• Reading text
•••••

Hey @Tejas_Behra - ill walk through how we generally setup ES Loaders and hopefully there is something in there that can help!
I would also recommend upgrading to the latest 1.0.0 release of the loader.
First up the different components!
Loader HOCON example:
source = "kinesis"
sink {
good = "elasticsearch"
bad = "kinesis"
}
enabled = "good"
aws {
accessKey = iam
secretKey = iam
}
queue {
enabled = kinesis
initialPosition = "LATEST"
initialTimestamp = ""
maxRecords = 10000
region = "<region>" # e.g. eu-west-1
appName = "<unique app name>" # e.g. com-acme-es-loader-enriched
channelName = ""
host = ""
port = -1
lookupPort = -1
disableCloudWatch = true # Disables custom metrics being published
}
streams {
inStreamName = "<enriched kinesis stream name>"
outStreamName = "<bad kinesis stream name>"
buffer {
byteLimit = 1000000
recordLimit = 500
timeLimit = 250
}
}
elasticsearch {
client {
endpoint = "vpc-<internal endpoint>.es.amazonaws.com"
port = "443"
maxTimeout = "10000"
maxRetries = 6
ssl = true
}
aws {
signing = true
region = "eu-west-1"
}
cluster {
name = "<simple name of cluster>"
index = "<good index name>"
documentType = "good"
}
}
Note: The documentType links onto the Elasticsearch index mapping and we generally use “good” or “bad” as our documentType’s internally.
Example IAM policy for Loader:
{
"Version" : "2012-10-17",
"Statement": [
{
"Effect": "Allow",
"Action": [
"dynamodb:ListTables",
"dynamodb:BatchWriteItem",
"dynamodb:PutItem",
"dynamodb:CreateTable",
"dynamodb:DescribeTable",
"dynamodb:DeleteItem",
"dynamodb:GetItem",
"dynamodb:Scan",
"dynamodb:Query",
"dynamodb:UpdateItem",
"kinesis:*",
"s3:GetObject",
"cloudwatch:ListMetrics",
"cloudwatch:PutMetricAlarm",
"cloudwatch:PutMetricData",
"ec2:DescribeTags",
"es:DescribeElasticsearchDomains",
"es:ListDomainNames",
"es:DescribeElasticsearchDomain",
"es:ESHttpGet",
"es:ESHttpHead",
"es:ESHttpDelete",
"es:ESHttpPost",
"es:ESHttpPut",
"logs:CreateLogStream",
"logs:PutLogEvents",
"logs:DescribeLogStreams"
],
"Resource": ["*"]
}
]
}
Wide open Access Policy for the VPC based AWS Elasticsearch Cluster - you can tighten this up but this will let you send signed requests to the AWS Elasticsearch Cluster:
{
"Version": "2012-10-17",
"Statement": [
{
"Action": "es:*",
"Principal": "*",
"Effect": "Allow",
"Resource": "arn:aws:es:${var.aws_region}:${var.account_id}:domain/${var.domain_name}/*"

•••••

• Given data

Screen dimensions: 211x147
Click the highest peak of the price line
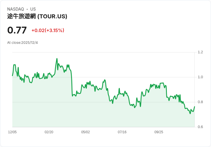[57, 59]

•••••

• To-do list
1. In the Elasticsearch loader setup post, list every action beginning with "es:" in the example IAM policy for the loader.
2. Pick up the Elasticsearch loader setup post at its last line and keep writing it.
The listing plays no part in this.

• Written answers
1.
es:DescribeElasticsearchDomains
es:ListDomainNames
es:DescribeElasticsearchDomain
es:ESHttpGet
es:ESHttpHead
es:ESHttpDelete
es:ESHttpPost
es:ESHttpPut

2.
}
]
}
Creating the index in Elasticsearch
This is the default mapping file we use when setting up for loading “enriched” data to Elasticsearch:
{
"settings": {
"analysis": {
"analyzer": {
"default": {
"type": "keyword"
}
}
},
"index" : {
"number_of_replicas" : "1",
"number_of_shards" : "${shards}"
}
},
"mappings": {
"good": {
"properties": {
"app_id": {
"type": "keyword"
},
"br_colordepth": {
"type": "keyword"
},
"br_cookies": {
"type": "boolean"
},
"br_family": {
"type": "keyword"
},
"br_features_director": {
"type": "boolean"
},
"br_features_flash": {
"type": "boolean"
},
"br_features_gears": {
"type": "boolean"
},
"br_features_java": {
"type": "boolean"
},
"br_features_pdf": {
"type": "boolean"
},
"br_features_quicktime": {
"type": "boolean"
},
"br_features_realplayer": {
"type": "boolean"
},
"br_features_silverlight": {
"type": "boolean"
},
"br_features_windowsmedia": {
"type": "boolean"
},
"br_lang": {
"type": "keyword"
},
"br_name": {
"type": "keyword"
},
"br_renderengine": {
"type": "keyword"
},
"br_type": {
"type": "keyword"
},
"br_version": {
"type": "keyword"
},
"br_viewheight": {
"type": "long"
},
"br_viewwidth": {
"type": "long"
},
"collector_tstamp": {
"type": "date",
"format": "dateOptionalTime"
},
"doc_charset": {
"type": "keyword"
},
"doc_height": {
"type": "long"
},
"doc_width": {
"type": "long"
},
"domain_sessionid": {
"type": "keyword"
},
"domain_sessionidx": {
"type": "long"
},
"domain_userid": {
"type": "keyword"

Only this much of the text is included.